Gordon Brown promised today that working families hit hard by the credit crunch would soon see the cost of living come down.
Food and fuel prices, mortgage repayments and gas and electricity bills should start decreasing in the next few months, which will ease the pressure on struggling families, he said.
"We're here to help families during this difficult time," he told GMTV.
"I'm determined we do the best by British families and make sure we show people we're doing everything we can to help them."
Mr Brown also promised to "look at everything" when it came to making tax cuts.
He told Chris and Sarah Charlton, from York - young parents picked by the programme to quiz him at 10 Downing Street - that this would be a matter for the Budget and Pre-Budget report.
He said: "There's one (tax cut) coming through at the moment, there's £120 that you'll see reflected in your income tax.
"I think you've had £60 now and you'll get £60 later. We froze petrol duty and, of course, we're going to look at everything."

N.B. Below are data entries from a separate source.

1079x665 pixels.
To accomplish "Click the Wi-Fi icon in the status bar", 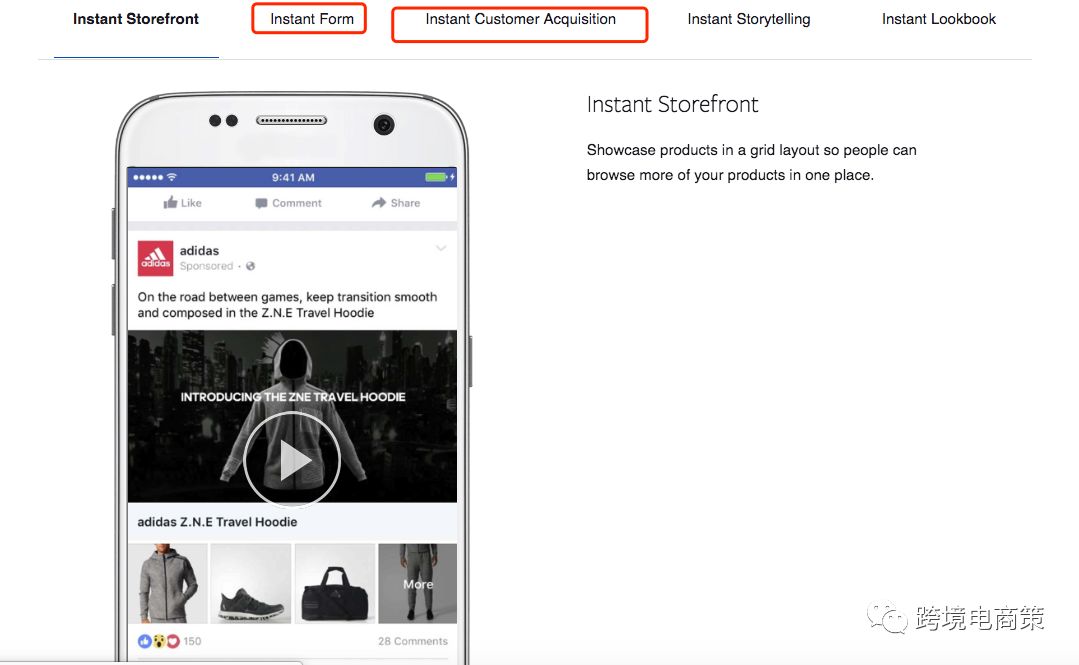I will point(170,177).
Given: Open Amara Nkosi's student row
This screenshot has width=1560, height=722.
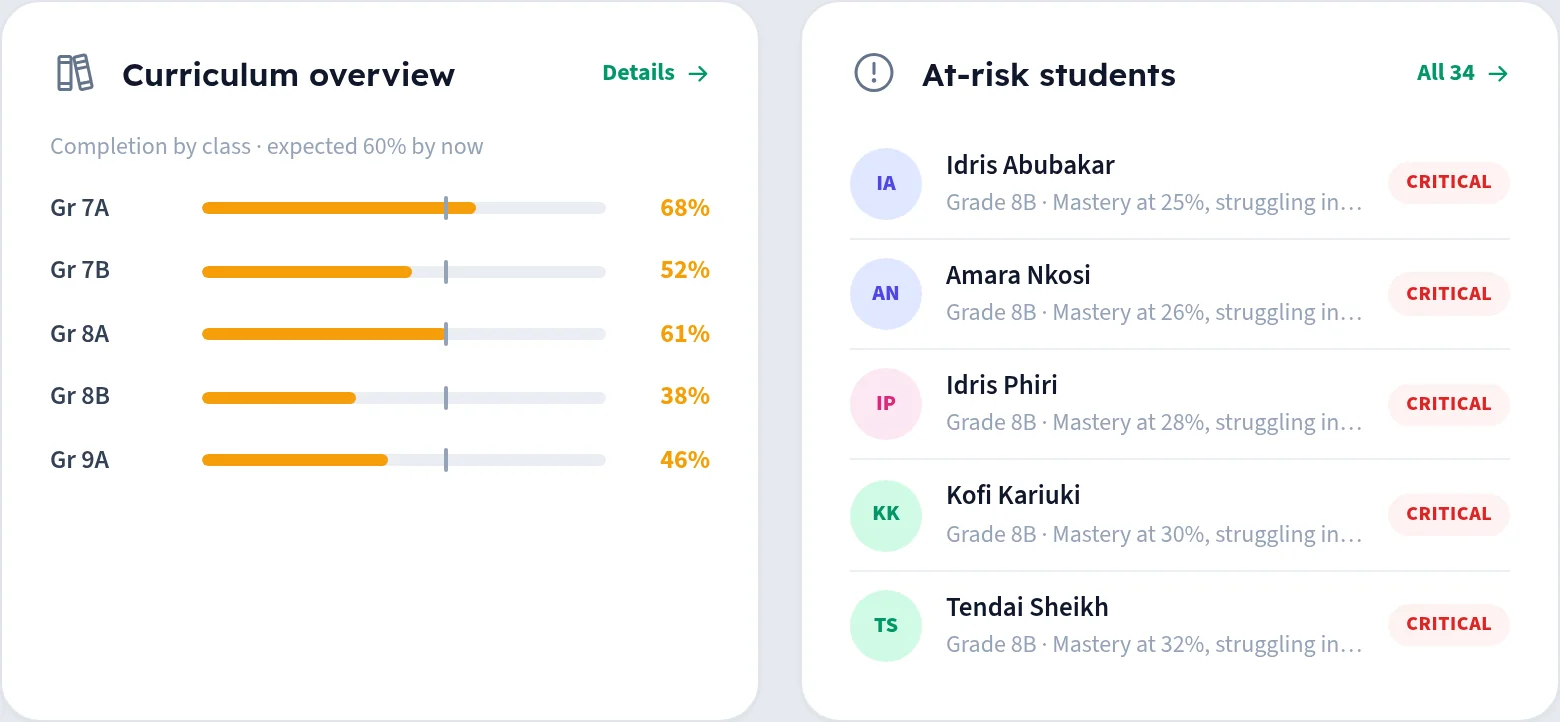Looking at the screenshot, I should point(1180,294).
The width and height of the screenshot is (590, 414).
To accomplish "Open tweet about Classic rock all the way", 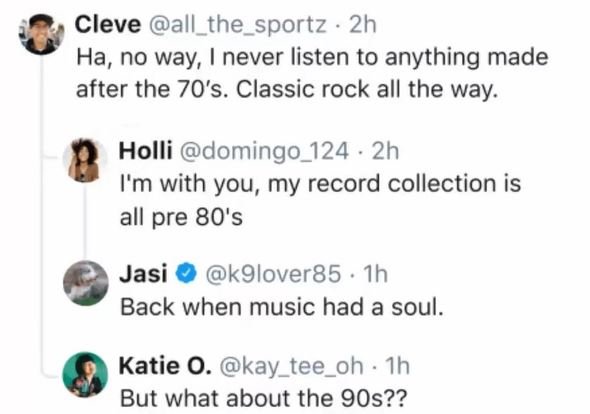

He assured the Charltons that they would see the pressure ease by Christmas, with mortgage costs and fuel and food prices continuing to fall over the next few days.
"I'm determined that the building societies and the banks pass on the cut in interest rates," he said.
"You can't cut interest rates and then see no benefit to people, so it's going to be passed on as far as we're concerned. Then we want the banks to start lending again."
He also promised that working families who struggled to pay for childcare, but did not qualify for benefits, would not be missed out.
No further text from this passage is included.